Member of the Maryland House of Delegates from the Cecil County district
- In office 1876–1876 Serving with Alexander H. Briscoe and William Ward
- Preceded by: James A. Davis, James Black Groome, James A. Mackey, James Turner
- Succeeded by: William M. Knight, James M. Touchstone, James Turner

Personal details
- Born: October 24, 1838 Baltimore, Maryland, U.S.
- Died: August 22, 1904 (aged 65) Baltimore, Maryland, U.S.
- Cause of death: Murder by gunshot
- Resting place: Elkton Presbyterian Cemetery
- Party: Democratic
- Spouse: Elizabeth Black Groome ​ ​(m. 1866)​
- Children: 9
- Parent: Albert Constable (father);
- Relatives: Henry W. Archer (uncle)
- Education: Harvard Law School
- Alma mater: Delaware College
- Occupation: Politician; lawyer;

= Albert Constable (1838–1904) =

American politician (1838–1904)

Albert Constable (October 24, 1838 – August 22, 1904) was an American politician from Maryland.
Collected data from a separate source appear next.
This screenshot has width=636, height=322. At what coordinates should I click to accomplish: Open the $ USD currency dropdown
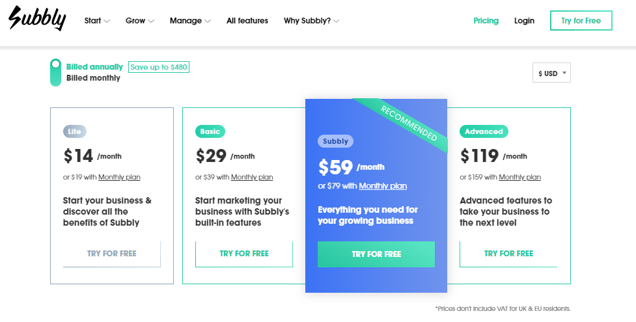[x=551, y=73]
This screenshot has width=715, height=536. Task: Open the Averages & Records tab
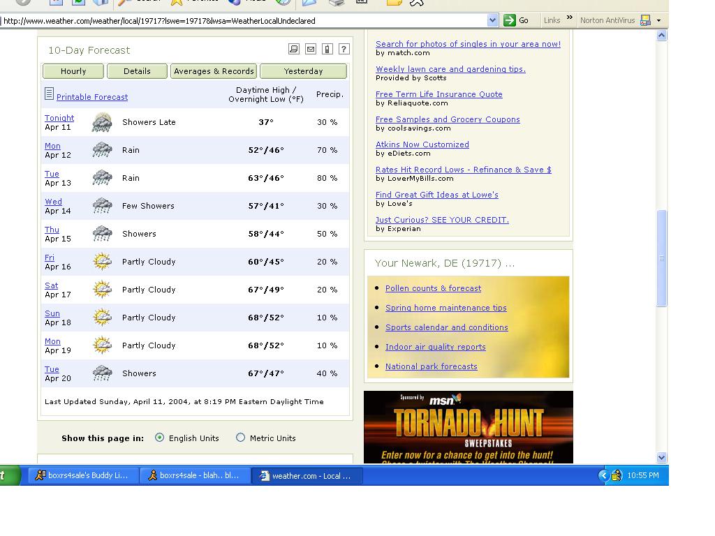click(x=214, y=71)
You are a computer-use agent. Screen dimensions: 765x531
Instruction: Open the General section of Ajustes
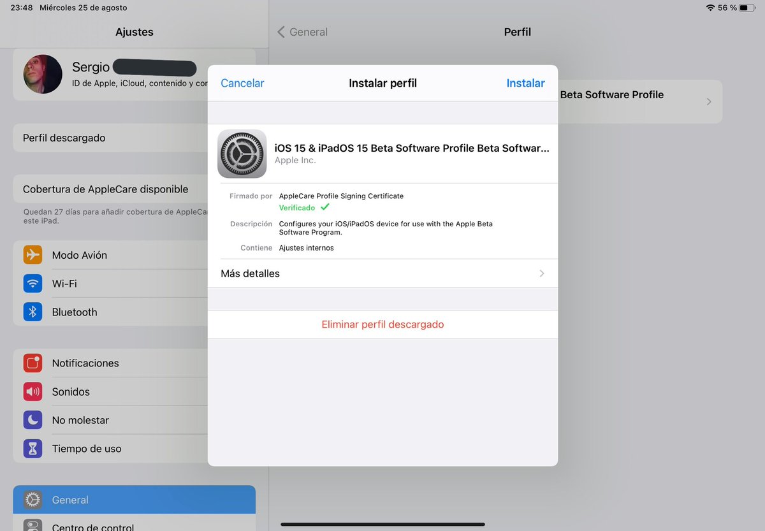point(70,500)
He served as a member of the Maryland House of Delegates, representing Cecil County in 1876. He was robbed and shot in Elkton in August 1904, dying a few days after in a hospital in Baltimore.

==Early life==
Albert Constable was born on October 24, 1838, in Baltimore to Hannah (née Archer) and Albert Constable. His father was a circuit court judge and served in the U.S. House of Representatives. He attended school in Norwich and New London, Connecticut, as well as in Newark, Delaware. He graduated from Delaware College. He attended Harvard Law School for one year and then continued his law studies under his uncle Henry W. Archer.

==Career==
In 1861, Constable started a legal practice in Towson, Maryland. In 1863, he moved his office to Elkton. Most of his legal career was in Elkton. In 1892, he had a law office in Wilmington, Delaware.
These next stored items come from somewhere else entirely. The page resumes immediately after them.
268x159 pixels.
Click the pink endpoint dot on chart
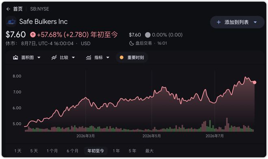255,83
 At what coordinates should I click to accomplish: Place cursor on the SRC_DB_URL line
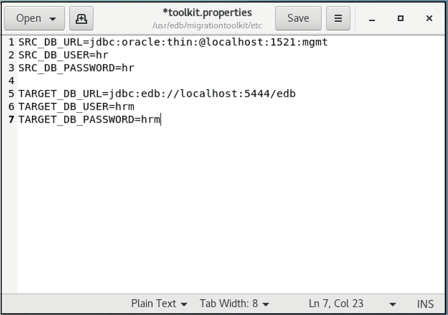[x=166, y=42]
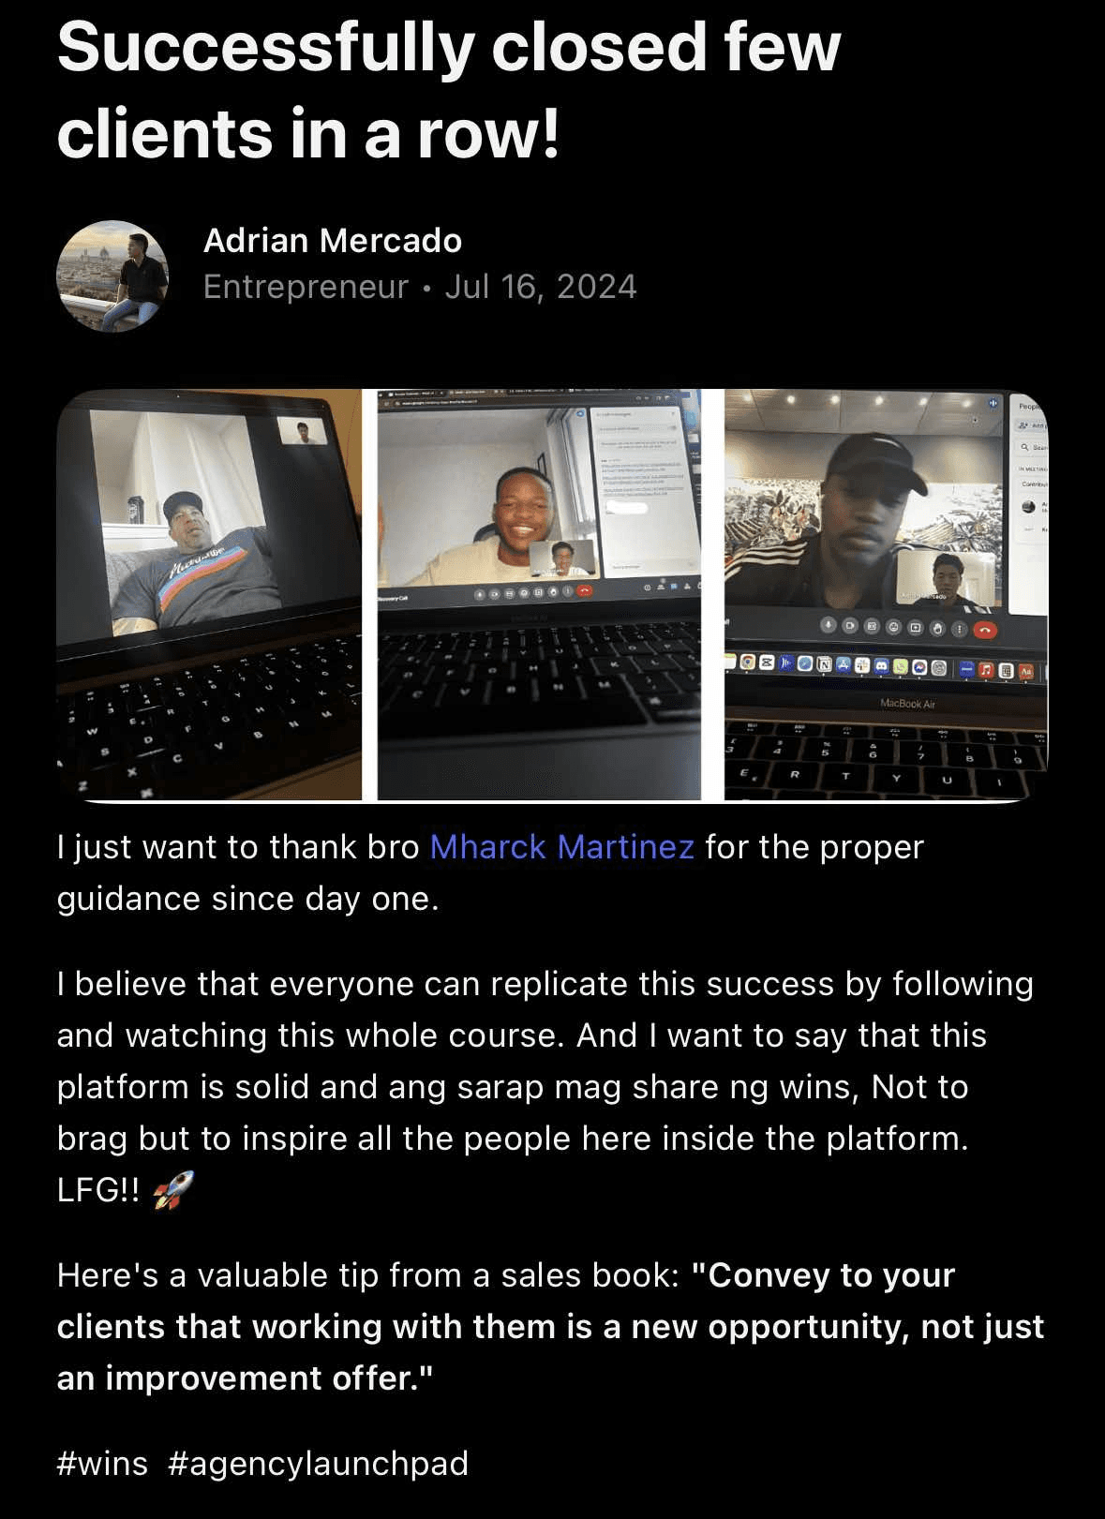Open the #wins hashtag

coord(102,1464)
Constable was a Democrat. He served as a member of the Maryland House of Delegates, representing Cecil County in 1876. He served as chairman of the judiciary committee. At the time of his death, he was president of the Maryland Democratic Association.

Constable managed the Cecil Democrat with George W. Cruikshank for a time.

==Personal life and death==
In 1866, Constable married Elizabeth Black Groome, sister of James Black Groome and daughter of John Charles Groome. They had nine children, Albert, John Groome (or John J.), Henry Lyttleton, Reginald, William Pepper, Arline, Catherine (or Katherine), Mary and Alice.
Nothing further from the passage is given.